From the sublime to the ridiculous, I've ingested three more horror movies.
I have to admit that I am a closet fan of the Mummy remake from the 90s with Brendan Fraser. It was one of the few post-Indiana Jones movies that actually recaptured a little bit of that same fun (I would argue that the first Pirates of the Caribbean movie was also pretty snazzy in that regard). Adventure movies are hard to come by. It was, by no means, a horror movie.
Sitting down to watch the original Mummy from 1932 with Boris Karloff for the first time, I was shocked by how much of the basic plot was identical in the 1999 remake. Besides adding in a bunch of chases and special effects, the story is that of Imhotep, a priest buried alive for the crime of loving the daughter of the Pharaoh. He wakes up in the 1930s and seeks out both the soul and the body of his lost love. There is a hero and a female protagonist who happens to have the soul of Imhotep's love.

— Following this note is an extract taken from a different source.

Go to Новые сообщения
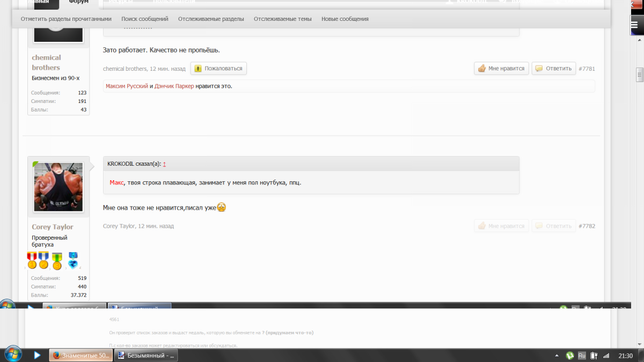The height and width of the screenshot is (362, 644). (345, 19)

There are a couple of supporting players who don't make it all the way through the movie. Whereas the remake parlays every plot development into an action set piece, the original is truly a horror movie (laced with tragedy). Karloff is great at portraying the yearning desire of Imhotep. "No man has suffered for a woman as I have suffered for you," he says with the weight of 3000 years behind his words...and you believe him. He can't vomit sandstorms or control flesh eating scarabs but Karloff has the power of dark arts and ancient curses on his side. At a little over an hour, this movie moves quickly and never really slows down. I would recommend it to horror fans who don't need gore or special effects.
Gravity, on the other hand, is nothing but special effects...and it is pretty breathtaking. I know, you are asking how this is horror. If movies like Frozen (three kids stuck on a chair lift) and Open Water (a couple stranded in the middle of the ocean) count as horror, I don't see why Gravity wouldn't. Two astronauts find themselves with no obvious way home after a satellite is destroyed, creating a chain reaction of debris that is whipping around the Earth at 20,000 miles per hour. Like the sharks in Open Water or the Wolves in Frozen, the debris field is a recurring threat that you dread to see coming.
Clooney gets the better role as the experienced astronaut on his last mission. He knows how to handle pretty much anything and can size up a situation very quickly. He is also charming because...Clooney. Bullock has the thankless task of being the newb on her first mission having to deal with seemingly insurmountable obstacles between her and a return to Earth. I have read some reviews that say Bullock can't really carry all the emotional weight that is placed on her in the movie but I think her acting is fine. The dialogue is so damn cheesy at times that there is no way to deliver it where you come off sounding believable.
The person I saw it with wasn't really that impressed but I enjoyed the movie, overall. I was clenching my jaws the entire film. As the pair leap frog from one ruined vessel to another, their chances of missing a handhold and just drifting off into the void get higher and higher. The central metaphor of the movie is also one I am very in tuned with right now. When you are adrift and things seem hopeless, how do you go on? I thought the movie had some decent things to say about this but this is one of those rare times I wanted a little more ambiguity. There are several moments in the final sequence where the film could have just cut to black. Yes, the mainstream audience would have been angry but I think the point of the movie would have been better made. Regardless, Cuaron has crafted a cool thrill ride with some horrible dialogue. I saw this in 3-D Imax and that was totally worth it.
Finally, I watched a video a co-worker let me borrow called "The Chair." It is a low budget horror movie from 2006. Directed by the editor of Ginger Snaps (and the director of Ginger Snaps 2), I have to admit this had a decent enough premise. A girl moves into a sublet old house to work on her Psychology thesis. She has had mental issues in the past. She starts being pretty aggressively haunted and then possessed by a convoluted back story. The execution is somewhat...ok, very...lacking. The acting is subpar, the script goes into at least one completely unneeded twist (did her professor's identity even matter?), the titular chair makes no sense and the decisions made by everyone in the last ten minutes are just really stupid. The guy I borrowed this from likes to pick apart horror movies and tell how he would do them differently. I can't imagine how he likes this movie. So, yeah, not really worth watching but I could totally see a competent remake of this.